=== TEXT ===

Er selbst baut immer noch Modelle in 1/500 (Japan, Frankreich, US) und ist freundlicherweise bereit, seine Informationen mit uns zu teilen.

Nun das, was er über ,,seine" Gascogne erzählt:

-die Positionsangaben der Geschützaufstellungen sind exakt, er hat sie aus einem ,,devis d'armement" (=Pflichtenbuch) übernommen, das er im Augenblick nicht bei der Hand hat (viele Umzüge, Material in Kartons);  kann aber die Originalquelle bestätigen.

-zwar wurde er von SHM 1992 eingeladen, die aus Potsdam rückgestellten Pläne zu begutachten, doch in seine Bücher floss das nicht mehr ein. Den von mir (=Bruno) nun gefundenen Plan kennt er auch noch nicht.

===

**AUFGABE A:** Woher stammen laut Text die Positionsangaben der Geschützaufstellungen?
**AUFGABE B:** Fassen Sie den Absatz des Textes, der mit „zwar wurde er von SHM 1992“ beginnt, in kürzerer Form zusammen.
**AUFGABE C:** Stimmen diese Aussagen mit dem Text überein? (i) Er baut immer noch Modelle im Maßstab 1/500. (ii) Das „devis d'armement“ hat er derzeit griffbereit. (iii) Die aus Potsdam rückgestellten Pläne sind in seine Bücher eingeflossen.

=== VORLIEGENDE EINTRÄGE ===

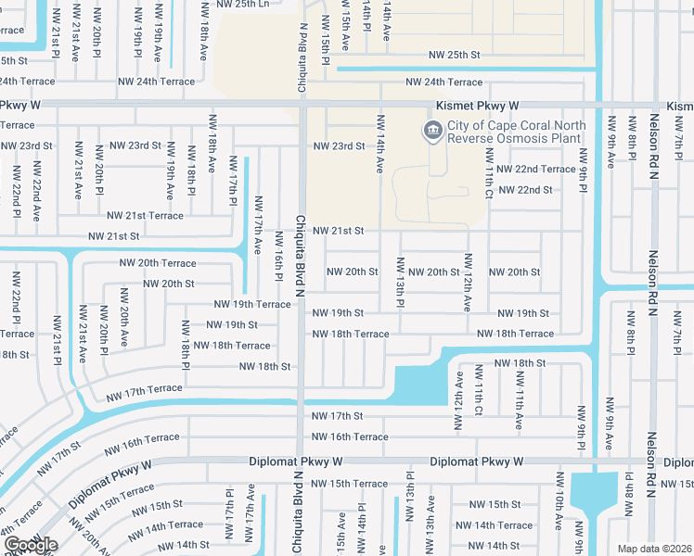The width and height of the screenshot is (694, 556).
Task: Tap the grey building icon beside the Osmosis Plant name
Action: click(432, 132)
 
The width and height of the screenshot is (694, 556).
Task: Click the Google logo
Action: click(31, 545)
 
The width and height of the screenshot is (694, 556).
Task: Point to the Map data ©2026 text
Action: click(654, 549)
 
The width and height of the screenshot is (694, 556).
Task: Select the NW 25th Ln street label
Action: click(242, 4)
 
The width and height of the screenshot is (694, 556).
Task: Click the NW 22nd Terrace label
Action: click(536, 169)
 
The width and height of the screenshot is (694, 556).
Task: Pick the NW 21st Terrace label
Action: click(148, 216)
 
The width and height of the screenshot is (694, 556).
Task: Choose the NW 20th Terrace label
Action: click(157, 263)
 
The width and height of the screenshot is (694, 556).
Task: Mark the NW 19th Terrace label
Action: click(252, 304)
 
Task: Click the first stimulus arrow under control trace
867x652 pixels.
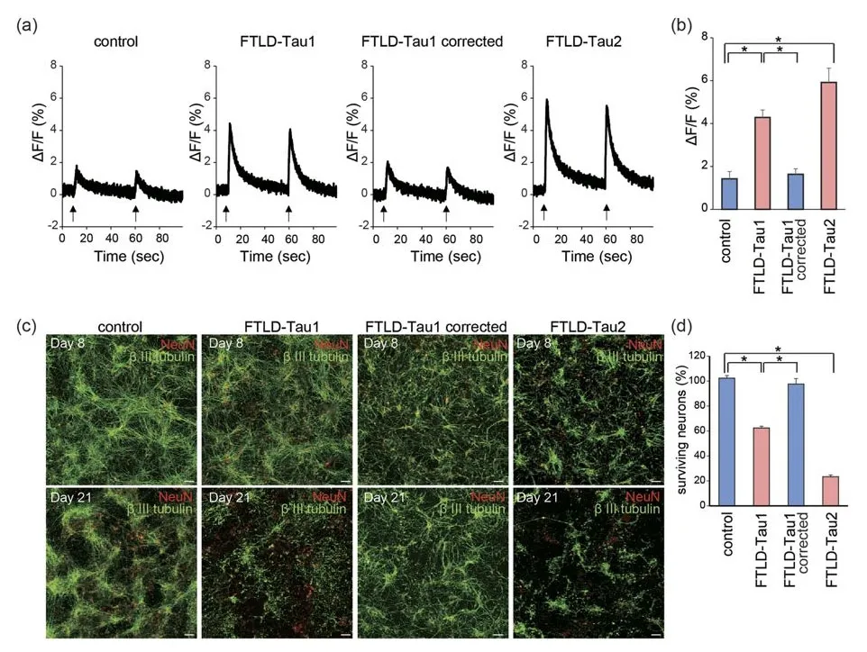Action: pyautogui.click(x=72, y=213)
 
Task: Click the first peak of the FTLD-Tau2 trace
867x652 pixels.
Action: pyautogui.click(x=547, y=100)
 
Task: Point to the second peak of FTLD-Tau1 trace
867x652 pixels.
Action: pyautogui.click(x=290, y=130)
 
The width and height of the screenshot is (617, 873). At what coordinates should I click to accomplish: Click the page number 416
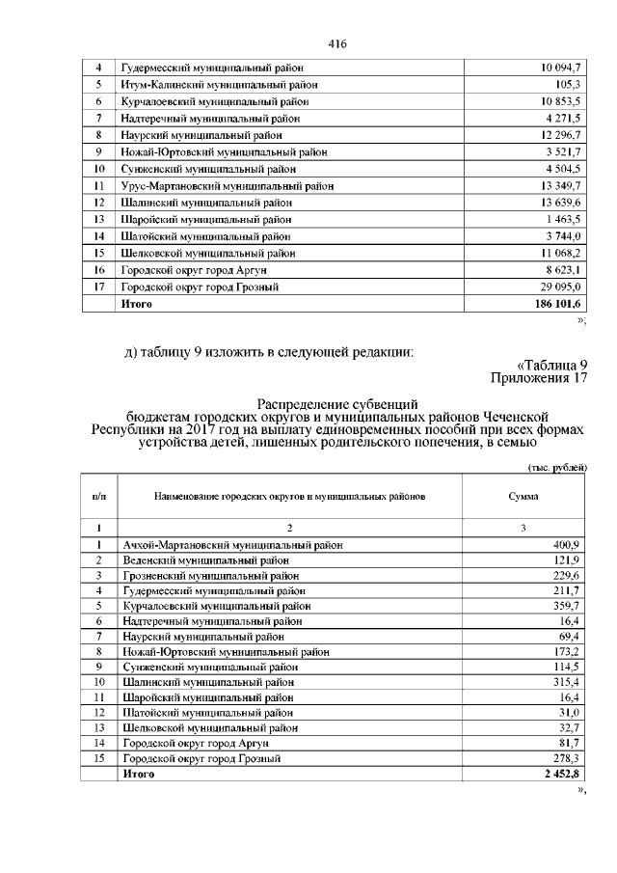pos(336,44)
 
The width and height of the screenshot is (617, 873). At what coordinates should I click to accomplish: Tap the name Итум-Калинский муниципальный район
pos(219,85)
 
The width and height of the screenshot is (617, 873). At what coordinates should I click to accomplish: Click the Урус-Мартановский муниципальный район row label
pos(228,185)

===

**LÖSUNG A:** Er hat sie aus einem „devis d'armement“ (Pflichtenbuch) übernommen.

**LÖSUNG B:** 1992 lud ihn SHM ein, die aus Potsdam rückgestellten Pläne zu begutachten, doch das ging nicht mehr in seine Bücher ein. Den von Bruno gefundenen Plan kennt er noch nicht.

**LÖSUNG C:**
(i) Ja: „Er selbst baut immer noch Modelle in 1/500“
(ii) Nein: „das er im Augenblick nicht bei der Hand hat“
(iii) Nein: „doch in seine Bücher floss das nicht mehr ein“